To accomplish the MAO treatment, a stainless steel beaker was used as the cathode, and the titanium alloy sample (either γTiAl or Ti-6Al-4V) was used as the anodic electrode. The sample was mounted in a titanium holder specially designed to allow complete exposure to the electrolyte [22]. A Hoeffer PS300-B high voltage power supply (300V; 500mA) was used to produce the MAO coatings on both alloys. The power supply was operated in a galvanostatic mode, in order to account for the increase in electric resistance of the oxide film on the titanium alloy surface with increasing thickness. Voltage changes as a function of time were set manually for each process condition. After treatment, samples were rinsed with distilled water and then dried with a blow dryer. The modified surfaces will be hereafter referred to as MAOGTi for γTiAl and MAOTiV for Ti-6Al-4V materials respectively. The modified surfaces were imaged by Scanning Electron Microscopy, JEOL-JSM-5410 LV SEM (JEOL, Japan). Image J® software was utilized to determine the average pore diameter from these images.

2.3 Cell line

Human osteoblast cells, cell line hFOB 1.19 (ATCC CRL-11372 , Manassas, Virginia) were obtained from a primary culture of fetal tissue and transfected with a gene that codes for a temperature-sensitive mutant (tsA58) of the SV40 large T antigen and a gene encoding for neomycin (G418) resistance [22]. The cell line hFOB 1.19 can be cultured at 33.5°C for up to passage 30 without problems, thereafter which (at passage 32–34) proliferation slows considerably. These cells were cultured in 90% Dulbecco’s Modified Eagle’s Medium Nutrient Mixture F-12 Ham (DMEM) (Sigma- Aldrich, St. Louis, Missouri) with 2.5 mM L-Glutamine and 15 mM Hepes, without phenol red, supplemented with 0.3 mg/mL G-418 (Calbiochem, San Diego, California) and 10% Fetal Bovine Serum (FBS) (Hyclone, Logan, Utah). Cells were grown in 25 cm² plastic culture flasks (Corning, Corning, New York) and incubated at 33.5°C until confluence. At approximately 95% confluency, cells were washed three times with Phosphate Buffer Saline (PBS) solution (137mM NaCl, 2.7 mM KCl, 4.3 mM Na2HPO4, 1.4 mM KH2HPO4) and harvested using 0.25% trypsin- 0.53mM EDTA (Gibco, Gaithersburg, Maryland) at 37°C for 5 min. Cells were then pelleted by low speed centrifugation (3,300 rpm) for 5 minutes and subcultured at a 1:3 ratio. At permissive temperatures or as subconfluent cultures, hFOB 1.19 cells exhibit rapid cell division whereas at restrictive temperatures or at confluence, cell division is reduced and differentiation increases. This particular behavior of the human fetal osteoblast cell line 1.19 (hFOB 1.19) is due to the presence in its genome, of a transfected gene coding for a temperature sensitive mutant (tsA58) of the SV40 T antigen [22]. Expression of the T antigen in human cells results in an increased rate of proliferation when it interacts with the retinoblastoma gene product Rb. Under conditional immortalization, the mutant T antigen is only active (immortalizes cells) at the permissive temperature of 39.5°C. Furthermore, the cell line hFOB (incubated at 39.5°C ) exhibits an increase of cAMP levels in response to 1–34 parathyroid hormone (PTH) treatment, an increase of osteocalcin and alkaline phosphatase activity in response to dihydroxyvitamin D3 treatment (1, 25 D3) and formation of mineralized nodules [29].Thus, the return to a non-immortalized state can be manipulated by changing the incubation temperature of the cells to a restrictive one .

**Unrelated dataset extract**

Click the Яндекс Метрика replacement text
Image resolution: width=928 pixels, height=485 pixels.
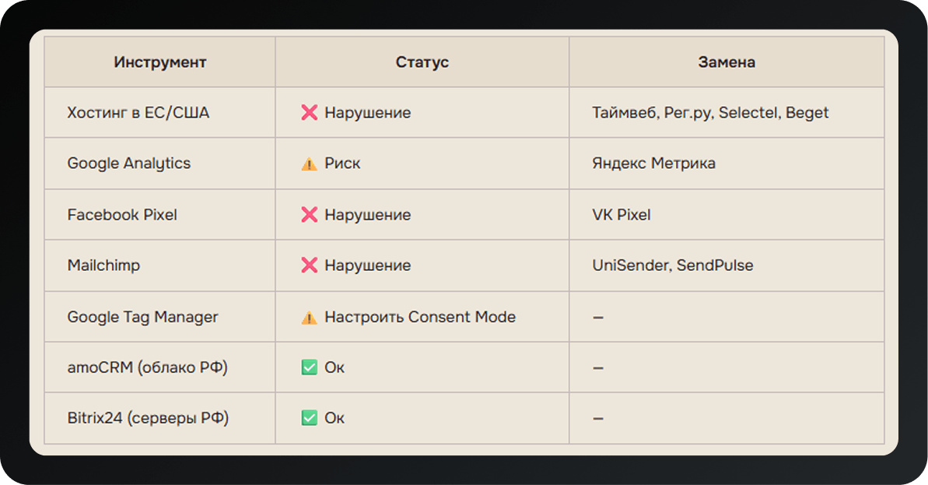(653, 163)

The human osteoblast cells were seeded as described above. After the cells were seeded on the 48-well plates (Becton- Dickinson, Lincoln Park, NJ) at a density of 5 × 104 cells/cm² on MAO disks (7mm in diameter), the plate was incubated for 3 days at 33.5°C. After the 3 day incubation period, the wells were washed three times with PBS 1 X solution and then supplemented with 90% Dulbecco’s Modified Eagle’s Medium Nutrient Mixture F-12 Ham (DMEM), 0.3 mg/mL G-418 and 10% Fetal Bovine Serum (FBS). The wells were supplemented with cell medium every two days. The 48-well plate was then transferred to an incubator with the restrictive temperature of 39.5°C, for 7 days , allowing for cell differentiation. This allows for a slow proliferation of the cells and the formation of mineralization nodules.

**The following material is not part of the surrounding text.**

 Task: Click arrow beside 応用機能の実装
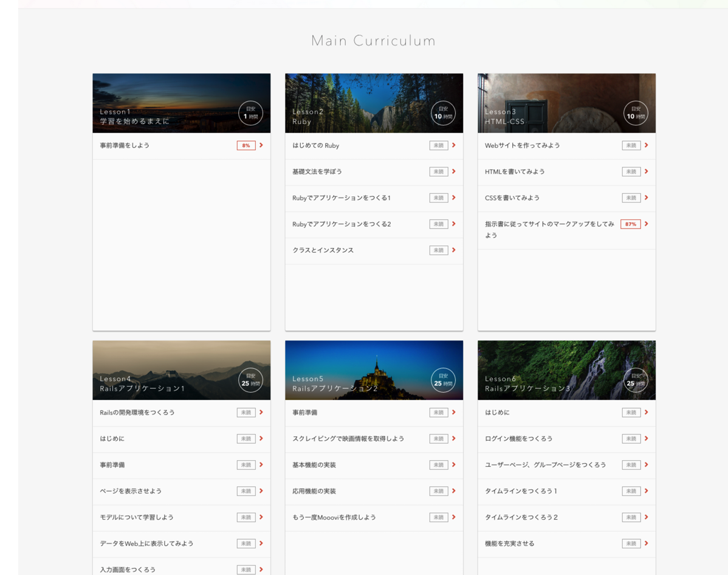coord(453,491)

2.4 Scanning Electron Microscopy (SEM)

Cell adhesion on γTiAl and Ti-6Al-4V surfaces were evaluated qualitatively by SEM. Cells were seeded on MAO disks in 48-well plates (Becton- Dickinson, Lincoln Park, NJ) at a density of 5 × 104 cells/cm². Samples were incubated for 3 days at 33.5°C and then for 7 days at 39.5°C to allow for osteoblast differentiation. Cells were also seeded as described above, on untreated γTiAl and Ti-6Al-4V disks to study the effect of the MAO treatment on cell proliferation and differentiation. Cells were also grown on glass coverslips as a control for cell growth. After the incubation period, samples were washed carefully with PBS and fixed overnight in 4% glutaraldehyde buffered in PBS at 4°C. After washing three times in PBS, the samples were dehydrated in graded alcohol ranging from 10% to 100% ethanol in intervals of 10 minutes each. After critical point drying (EMS 850) (Electron Microscopic Science, Washington), samples were mounted on stubs and sputtered coated with gold and palladium in EMS 550X (Electron Microscopic Science, Washington). Samples were then examined with a JEOL JSM-5410 LV SEM (JEOL, Japan) at 10 KV.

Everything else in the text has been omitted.